½ cup of heavy cream
2 stalks of celery, including their leaves
1 shallot including its skin

3 cloves of garlic
½ red onion including its skin
6 to 8 peppercorns
¼ tsp cayenne pepper
1 tsp kosher salt
1 bay leaf
1 sprig of thyme
2 extra large or jumbo eggs
Extra virgin olive oil
Butter for greasing the bowls
Crusty sourdough bread

This is so easy you can do it with a screaming hangover. Er, so I’ve been told.

Get two-oven proof bowls and preheat your oven to 350 degrees. Roughly chop up the shallot, onion and celery and add that to a small saucepan along with the salt, peppercorns, bay leaf, cayenne pepper, garlic cloves, thyme sprig and cream.
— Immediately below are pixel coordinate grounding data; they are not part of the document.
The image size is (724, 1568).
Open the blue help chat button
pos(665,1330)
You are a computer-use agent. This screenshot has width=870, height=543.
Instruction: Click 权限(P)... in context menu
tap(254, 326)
Gently bring that up to a simmer for about 10 minutes. (Watch that it doesn’t boil. It’ll expand and crawl out of that pan before you know it!) Remove it from the heat and let it steep for 15 minutes.

Butter the bowls and crack an egg into each without breaking their yolks. Strain the cream into a separate bowl and discard the solids. Then, spoon the cream over each egg but be careful to let the yolk show on top of the cream.

Put the bowls on a baking pan and place into your oven for 6 to 8 minutes. Keep checking to see that the whites are setting but that the yolks are still soft. Then, open the door to your oven and turn it up to broil. Watch it cook until the tops begin to brown and bubble. Remove the bowls and place them on the counter to cool. The eggs will continue to cook, so I always remove them a little early.

Toast up a couple of slices of bread and brush them with the olive oil. Dot each bowl with 4 to 5 dollops of olive oil and serve. If you really want to go decadent, use truffle infused olive oil. Talk about rich and sensual!

Dats it! Finish the champagne, take the phone off the hook and spend the rest of the morning doing something sophisticated. What, I gotta draw ya a picture?